-- Aim of the exercise --
Reprint the whole of the data exactly.

======== Extracted material ========

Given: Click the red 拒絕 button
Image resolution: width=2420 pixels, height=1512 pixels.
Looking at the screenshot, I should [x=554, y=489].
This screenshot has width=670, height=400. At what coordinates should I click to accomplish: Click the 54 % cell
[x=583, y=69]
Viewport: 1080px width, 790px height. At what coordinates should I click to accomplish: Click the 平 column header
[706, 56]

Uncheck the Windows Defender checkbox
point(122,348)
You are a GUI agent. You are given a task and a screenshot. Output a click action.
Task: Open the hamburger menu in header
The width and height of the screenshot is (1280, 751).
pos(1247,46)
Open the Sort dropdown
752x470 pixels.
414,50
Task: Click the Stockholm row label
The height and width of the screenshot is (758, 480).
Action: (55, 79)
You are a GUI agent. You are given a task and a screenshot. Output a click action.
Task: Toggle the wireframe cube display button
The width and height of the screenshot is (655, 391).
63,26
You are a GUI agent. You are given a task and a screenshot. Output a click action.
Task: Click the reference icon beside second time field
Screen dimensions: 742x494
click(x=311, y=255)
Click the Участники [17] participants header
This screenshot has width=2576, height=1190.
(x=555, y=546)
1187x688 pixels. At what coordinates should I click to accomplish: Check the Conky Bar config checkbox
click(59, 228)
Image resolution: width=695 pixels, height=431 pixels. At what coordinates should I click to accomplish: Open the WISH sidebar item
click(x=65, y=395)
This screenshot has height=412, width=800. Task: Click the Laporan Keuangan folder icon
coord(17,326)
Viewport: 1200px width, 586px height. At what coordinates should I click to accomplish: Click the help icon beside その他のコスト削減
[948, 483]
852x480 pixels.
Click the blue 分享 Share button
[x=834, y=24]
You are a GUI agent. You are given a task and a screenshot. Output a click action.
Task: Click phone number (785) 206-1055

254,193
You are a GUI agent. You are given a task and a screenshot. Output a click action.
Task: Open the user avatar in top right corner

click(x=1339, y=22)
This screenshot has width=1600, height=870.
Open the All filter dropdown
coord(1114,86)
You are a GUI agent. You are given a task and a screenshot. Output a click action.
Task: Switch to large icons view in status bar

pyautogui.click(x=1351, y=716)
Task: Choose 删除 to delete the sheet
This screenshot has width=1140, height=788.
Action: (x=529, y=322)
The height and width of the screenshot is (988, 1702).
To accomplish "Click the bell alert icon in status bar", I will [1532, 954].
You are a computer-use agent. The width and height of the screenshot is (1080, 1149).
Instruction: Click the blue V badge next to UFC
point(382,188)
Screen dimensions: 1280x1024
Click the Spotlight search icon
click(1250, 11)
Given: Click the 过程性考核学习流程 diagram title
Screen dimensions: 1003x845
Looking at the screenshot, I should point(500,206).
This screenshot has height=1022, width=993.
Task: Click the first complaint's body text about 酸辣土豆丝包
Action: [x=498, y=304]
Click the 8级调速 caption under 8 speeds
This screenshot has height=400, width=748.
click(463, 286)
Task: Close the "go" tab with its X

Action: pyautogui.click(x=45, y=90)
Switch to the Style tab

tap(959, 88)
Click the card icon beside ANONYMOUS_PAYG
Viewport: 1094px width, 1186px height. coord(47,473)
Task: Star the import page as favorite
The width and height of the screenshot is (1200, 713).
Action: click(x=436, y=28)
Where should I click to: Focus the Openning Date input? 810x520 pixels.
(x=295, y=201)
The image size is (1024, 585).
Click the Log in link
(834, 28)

========

-- Exercise response --
Given: Click the red 拒絕 button
Image resolution: width=2420 pixels, height=1512 pixels.
Looking at the screenshot, I should [x=554, y=489].
This screenshot has width=670, height=400. At what coordinates should I click to accomplish: Click the 54 % cell
[x=583, y=69]
Viewport: 1080px width, 790px height. At what coordinates should I click to accomplish: Click the 平 column header
[706, 56]

Uncheck the Windows Defender checkbox
point(122,348)
You are a GUI agent. You are given a task and a screenshot. Output a click action.
Task: Open the hamburger menu in header
The width and height of the screenshot is (1280, 751).
pos(1247,46)
Open the Sort dropdown
752x470 pixels.
414,50
Task: Click the Stockholm row label
The height and width of the screenshot is (758, 480).
Action: (55, 79)
You are a GUI agent. You are given a task and a screenshot. Output a click action.
Task: Toggle the wireframe cube display button
The width and height of the screenshot is (655, 391).
63,26
You are a GUI agent. You are given a task and a screenshot. Output a click action.
Task: Click the reference icon beside second time field
Screen dimensions: 742x494
click(x=311, y=255)
Click the Участники [17] participants header
This screenshot has width=2576, height=1190.
(x=555, y=546)
1187x688 pixels. At what coordinates should I click to accomplish: Check the Conky Bar config checkbox
click(59, 228)
Image resolution: width=695 pixels, height=431 pixels. At what coordinates should I click to accomplish: Open the WISH sidebar item
click(x=65, y=395)
This screenshot has height=412, width=800. Task: Click the Laporan Keuangan folder icon
coord(17,326)
Viewport: 1200px width, 586px height. At what coordinates should I click to accomplish: Click the help icon beside その他のコスト削減
[948, 483]
852x480 pixels.
Click the blue 分享 Share button
[x=834, y=24]
You are a GUI agent. You are given a task and a screenshot. Output a click action.
Task: Click phone number (785) 206-1055

254,193
You are a GUI agent. You are given a task and a screenshot. Output a click action.
Task: Open the user avatar in top right corner

click(x=1339, y=22)
This screenshot has width=1600, height=870.
Open the All filter dropdown
coord(1114,86)
You are a GUI agent. You are given a task and a screenshot. Output a click action.
Task: Switch to large icons view in status bar

pyautogui.click(x=1351, y=716)
Task: Choose 删除 to delete the sheet
This screenshot has width=1140, height=788.
Action: (x=529, y=322)
The height and width of the screenshot is (988, 1702).
To accomplish "Click the bell alert icon in status bar", I will [1532, 954].
You are a computer-use agent. The width and height of the screenshot is (1080, 1149).
Instruction: Click the blue V badge next to UFC
point(382,188)
Screen dimensions: 1280x1024
Click the Spotlight search icon
click(1250, 11)
Given: Click the 过程性考核学习流程 diagram title
Screen dimensions: 1003x845
Looking at the screenshot, I should point(500,206).
This screenshot has height=1022, width=993.
Task: Click the first complaint's body text about 酸辣土豆丝包
Action: [x=498, y=304]
Click the 8级调速 caption under 8 speeds
This screenshot has height=400, width=748.
click(463, 286)
Task: Close the "go" tab with its X

Action: pyautogui.click(x=45, y=90)
Switch to the Style tab

tap(959, 88)
Click the card icon beside ANONYMOUS_PAYG
Viewport: 1094px width, 1186px height. coord(47,473)
Task: Star the import page as favorite
The width and height of the screenshot is (1200, 713).
Action: click(x=436, y=28)
Where should I click to: Focus the Openning Date input? 810x520 pixels.
(x=295, y=201)
The image size is (1024, 585).
Click the Log in link
(834, 28)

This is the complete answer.